I am a whiz on the phone, that is one thing I am very good it. I got some recommendations and I got another electrician right away. He is coming this weekend (hopefully.) He’s done work for us before, I think it will be fine.

13 November

Charity Is The Soul’s Own Beauty. My Joke Was On Me. Men’s Imperfections…

by Jon Katz
Pride And Humility

It was pride that changed angels into devils, wrote St. Augustine, and it is humility that makes men as angels. I have leaned a lot about pride and humility in my life, and in recent years became painfully aware that I had become my own joke.

One of my favorite jokes  was about men, and it went like this: the only men I truly loved, I used to say, were those men who had either been tortured as children, or humiliated as adults. This was a self-deprecating joke, I knew, because I was not the kind of man I loved.

I think it was a signal to people, especially women, that I knew I was broken, I think I was asking for mercy in my own tortured way.

I was, in fact, tortured as a child, but it took my utter humiliation as an adult to shatter my pride and set me on the path to humility. Breakdowns can be a gift – we get to recover, if we choose. I set out to find the angels.

And humility, like empathy, I have learned, are the highest aspirations of any human, especially men.

“This is the very perfection of man” wrote Augustine, to find out his own imperfections.” This is the time for that, it seems. Men’s perfections have never been more on display. All of the men I know are seeing them, and those who can’t see them are feeling the wrath of God.

I found this to be true. For many years I had lived without love or human connection. When I met Maria, and we finally fell in love – no easy task for either of us – she told me she loved me because I was the first man in her life that she could talk to, she had dreamed of someone like me, and in fact, had conjured me.

This stunned me, because it suggested I was finally beginning to become the kind of man I wanted to be, a man who cold listen, feel and hear. I didn’t dare to believe it. But love is a powerful thing, it broke down the walls.

Women, I have come to understand, seem more often to grasp the value of empathy and humility, and it should be obvious to everyone who can see and breathe by now why this is so.

When I think of some of our political leaders and of the parade of  sex devils we have endured this autumn, I see fractured people who lack both empathy and any kind of humility. To dominate the weak and the vulnerable, in politics, or the workplace, in policy or sex personal behavior is to be arrogant and prideful, to be devoid of humility or any kind of compassion.

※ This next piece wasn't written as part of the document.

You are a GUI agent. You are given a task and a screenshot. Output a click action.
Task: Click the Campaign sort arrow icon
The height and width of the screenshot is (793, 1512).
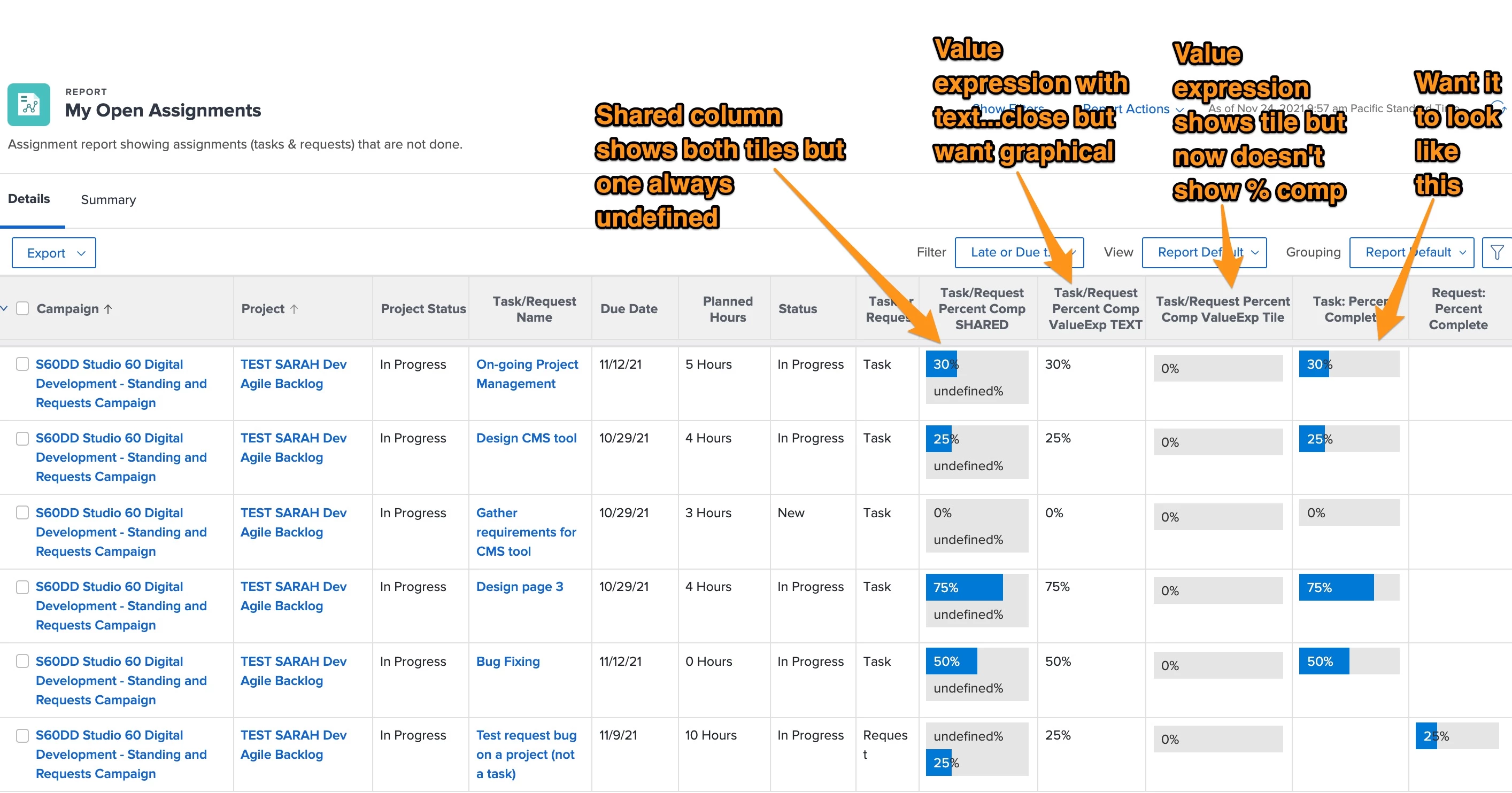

The revolution that began when I was young has exploded again and is on the march. The defenders and enablers are clustered at the parapets, throwing rocks and spears, but they seem hopelessly doomed to me. I guess these things just take time. The old ways of men are coming apart, right before us, every single day.

When I endured my worst humiliations, I began reading St. Augustine, along with Thomas Merton and Joseph Campbell, and I read more than once that beauty grows in you to the extent that love grows, because charity itself is the soul’s beauty. For some years, I sought out God, while I never found him, I did find many of the men who created and nourished the idea of him.

When you are broken, you are open, everything is a gift.

I saw that love had died in me, and charity along with it, and when I refused to live a loveless life, I opened my heart to love and found it, charity became the beauty of my soul.

I had become my own  joke, I had brought my own joke to life. In order to become the kind of men who could love or be truly loved, I had to come apart and try to put myself together again. I will say without complaint that it has been a long and very hard road, and I know now that I will never come to the end of it, the challenge is to stay on the path.

I don’t tell that joke any longer, it seems false and contrived to me now. It is not funny.

If the very perfection of a man is to find and accept his own imperfections, then I am on the path. Humility is a gate, not a door, and when it opens, there is a whole other world to see.